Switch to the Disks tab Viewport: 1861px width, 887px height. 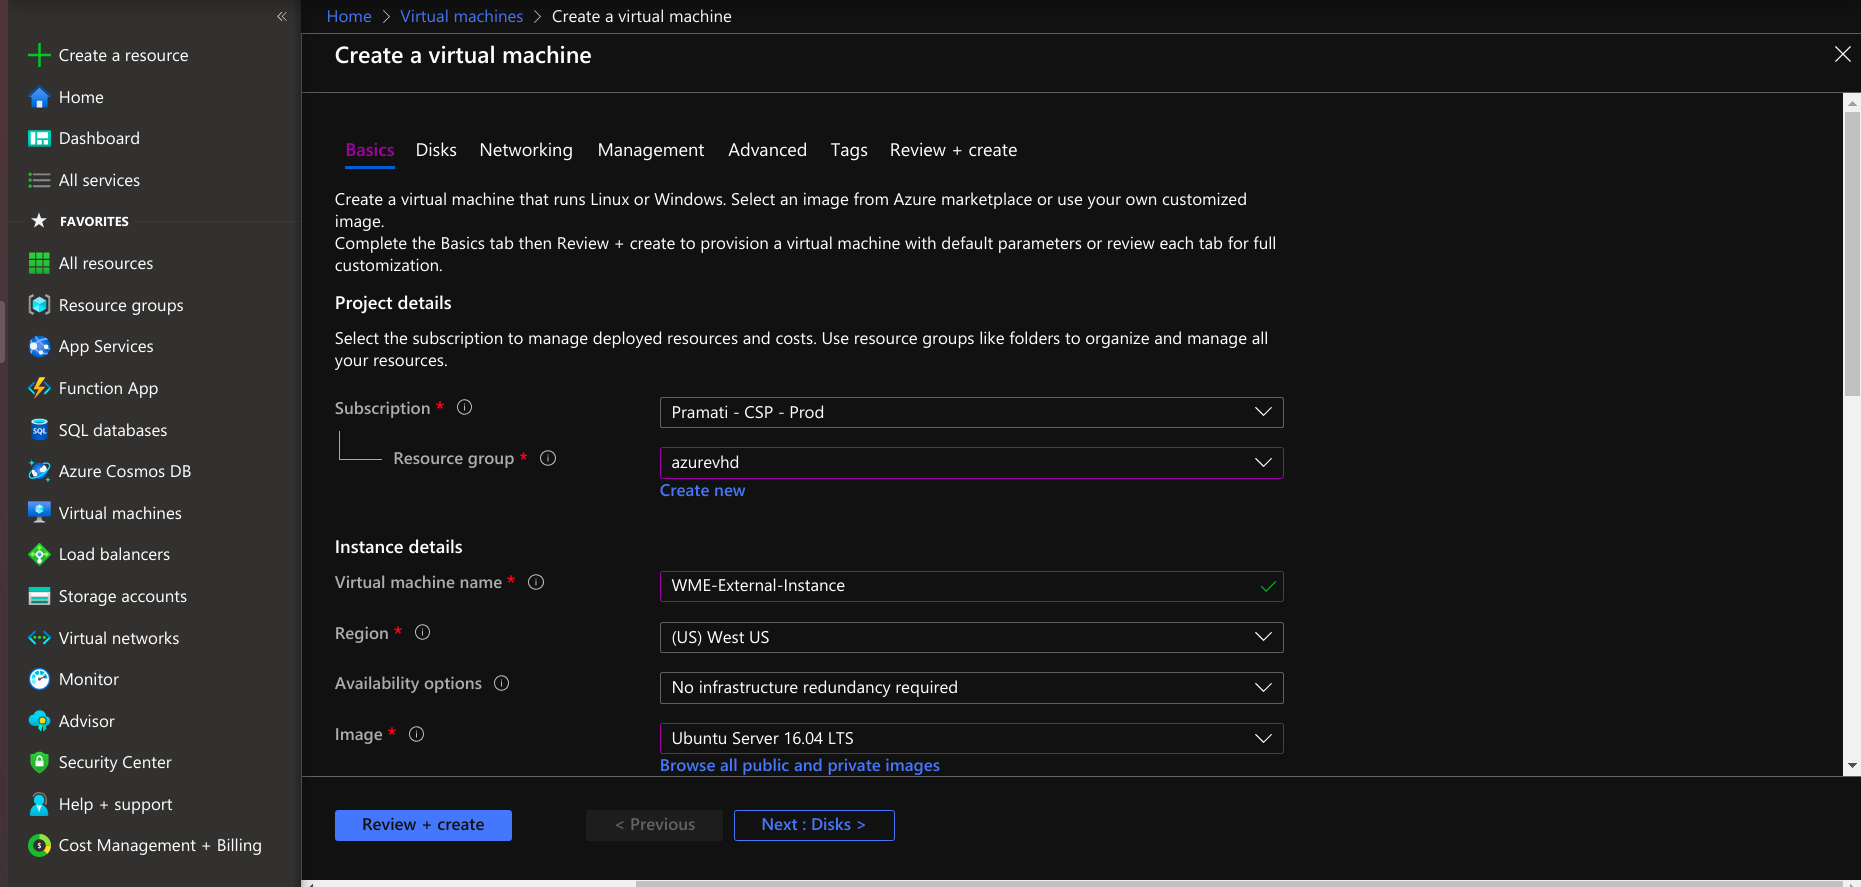click(436, 150)
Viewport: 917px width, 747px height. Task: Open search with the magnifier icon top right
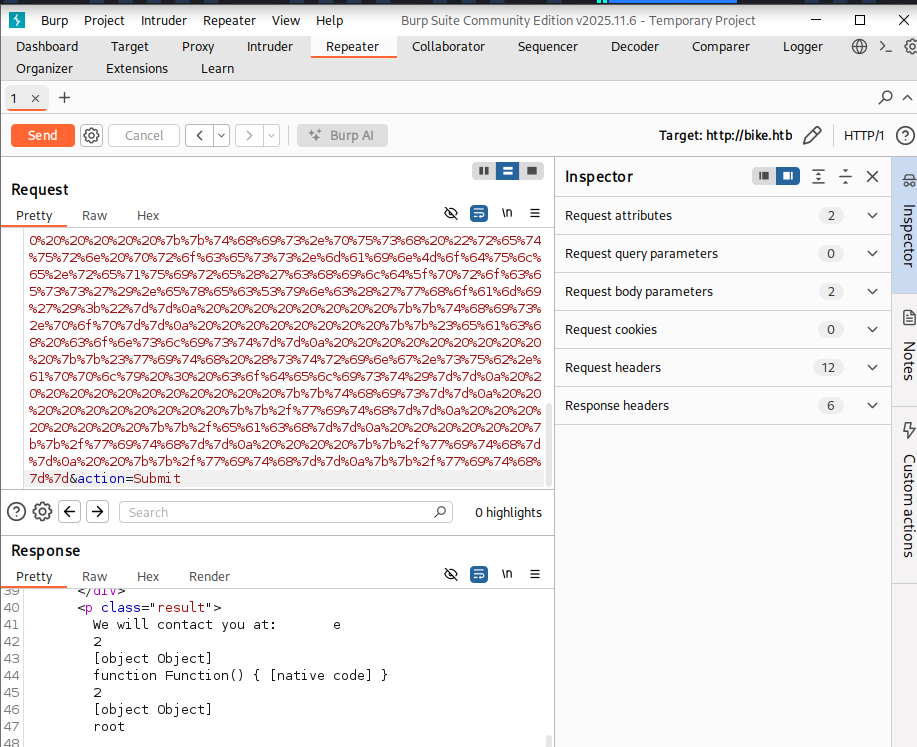click(x=884, y=97)
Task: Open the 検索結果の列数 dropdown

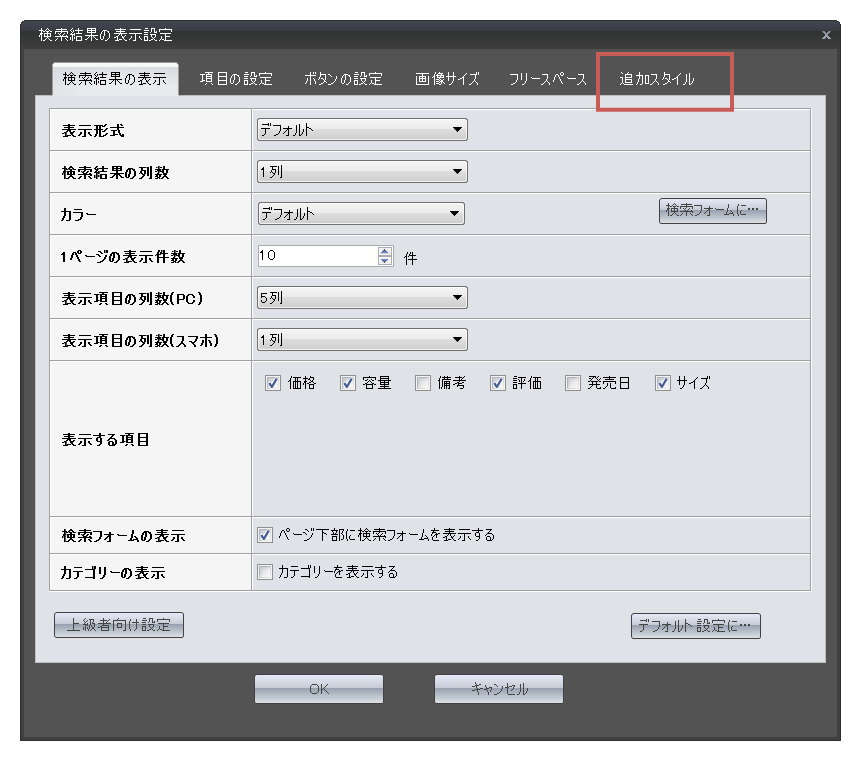Action: click(x=362, y=172)
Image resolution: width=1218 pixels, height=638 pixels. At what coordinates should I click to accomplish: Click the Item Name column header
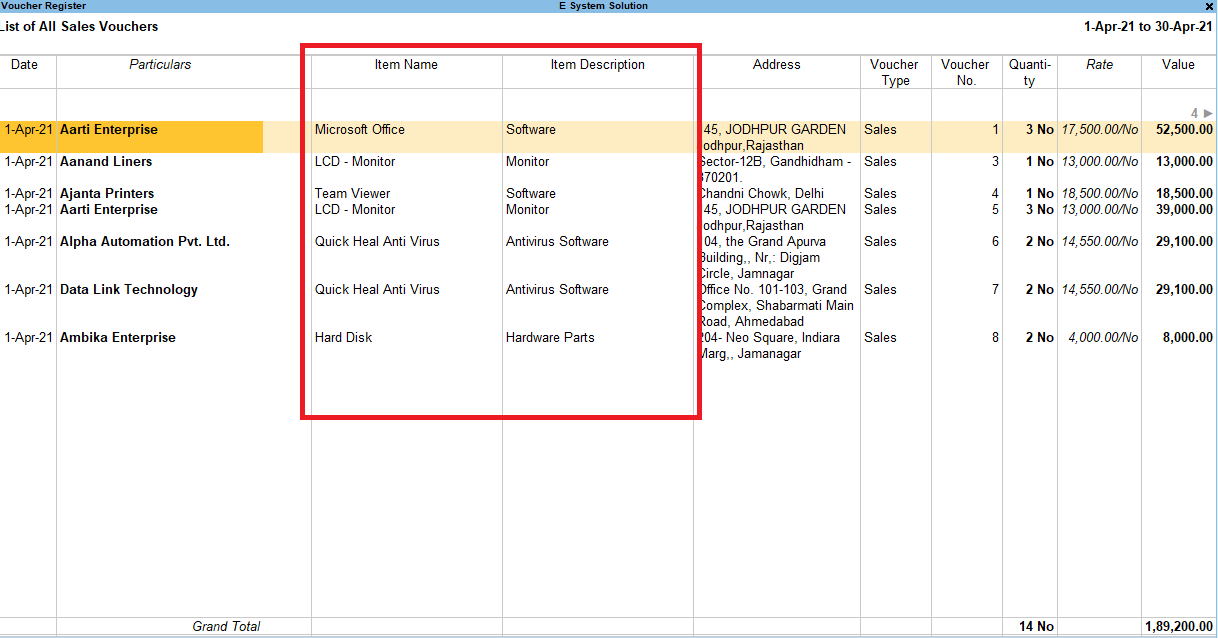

Task directions:
From the line containing "Viewport: 917px width, 747px" through the last line of the records, both included, output those lines exactly and nothing else; skip the pictures.

Answer box:
Viewport: 917px width, 747px height. Task: Open search with the magnifier icon top right
click(x=884, y=97)
Task: Open the 検索結果の列数 dropdown

Action: click(x=362, y=172)
Image resolution: width=1218 pixels, height=638 pixels. At what coordinates should I click to accomplish: Click the Item Name column header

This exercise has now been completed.